Sintering describes the loss of catalytic active surface of a catalyst as a result of structural modifications. This is a thermally activated process that is physical in nature and occurs both in supported (engl. supported) as well as unsupported catalysts. Sintering typically leads to agglomeration (engl. agglomeration) small, finely distributed metal particles, which significantly reduces their specific surface and thus the catalytic activity (see Chemisorption).

mechanisms of sintering

Two main mechanisms of sintering are distinguished:

• Nuclear Migration: Individual metal atoms leave their original positions and migrate across the catalyst support surface (migration) or through the gas phase. These particles aggregate when they collide with other metal particles. Since larger particles are more stable in terms of energy, their size increases at the expense of the smaller ones. The formation of a few large particles compared to many small ones leads to a reduction in the active surface.
  
  
  
• Particle migration: Similarly, entire metal particles can migrate on the carrier surface. When two particles collide, they fuse and form larger agglomerates.

The sintering rate is largely determined by the Temperature. Sintering is accelerated at higher temperatures. Typically, when heating up, there is a rapid loss of surface area, which then slows down. This indicates a transition from particle migration at lower temperatures to atomic migration at higher temperatures. An extreme form of sintering is the phase transformation of the crystal stable structure of the catalyst, as in the conversion of α-To the₂O₃ zu γ-To the₂O₃ which involves a decrease in the inner surface (see BET) In addition to the temperature, the Atmosphere play a crucial role. Oxidizing atmospheres such as oxygen (O₂) often promote sintering more than reducing or inert gases such as hydrogen (H₂) or nitrogen (N₂).
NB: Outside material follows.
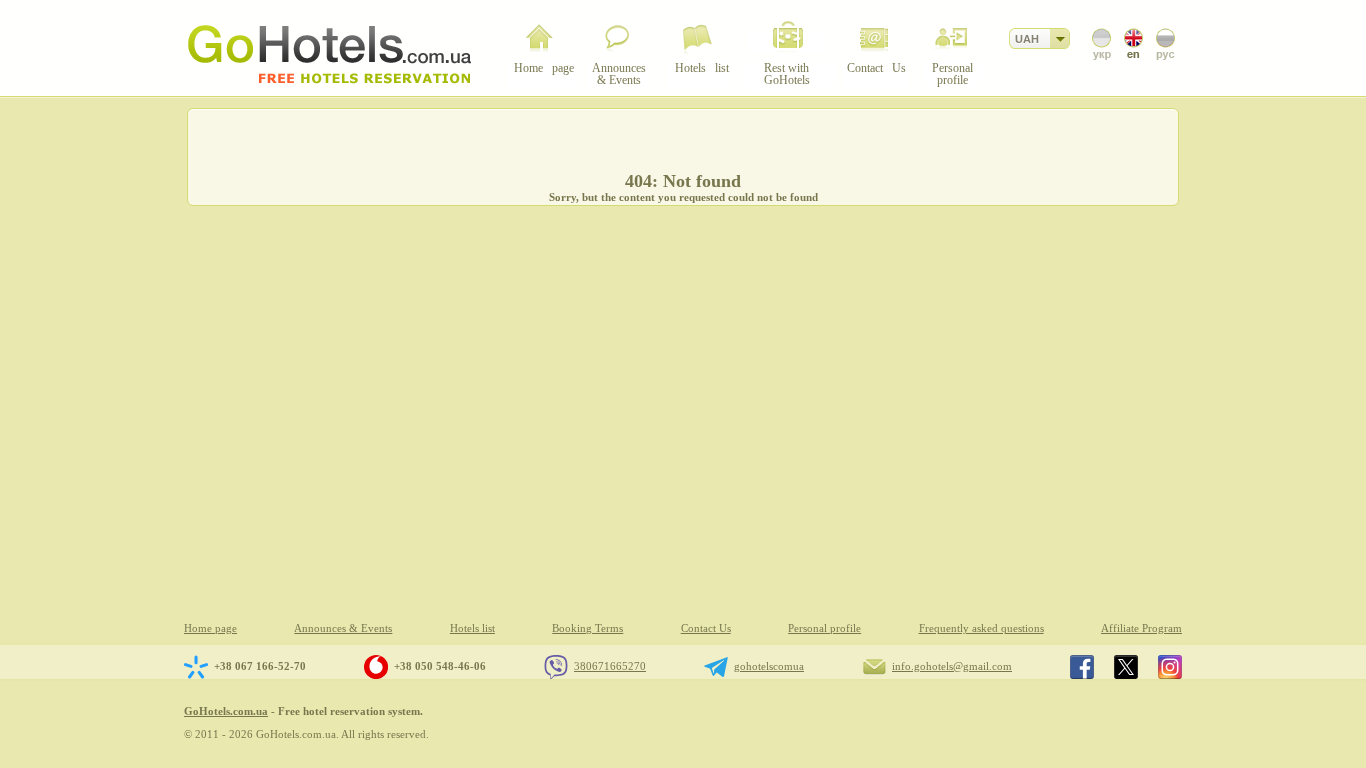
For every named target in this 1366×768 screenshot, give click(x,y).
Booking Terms (587, 628)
Sintering is generally irreversible, but there are a few exceptions in which redispersion of the active components can be achieved. One example of this is the catalytic reforming of heavy gasoline on Pt/Al₂O₃ catalysts, in which the active metal surface is restored by adding chlorine (Cl) and then reducing it. Nevertheless, in most cases the only option after sintering is to replace the catalyst, so the primary aim is to slow down sintering processes, for example by using promoters in catalysts such as zirconium oxide (ZrO₂) to stabilize the γ-To the₂O₃ structure versus phase transformations.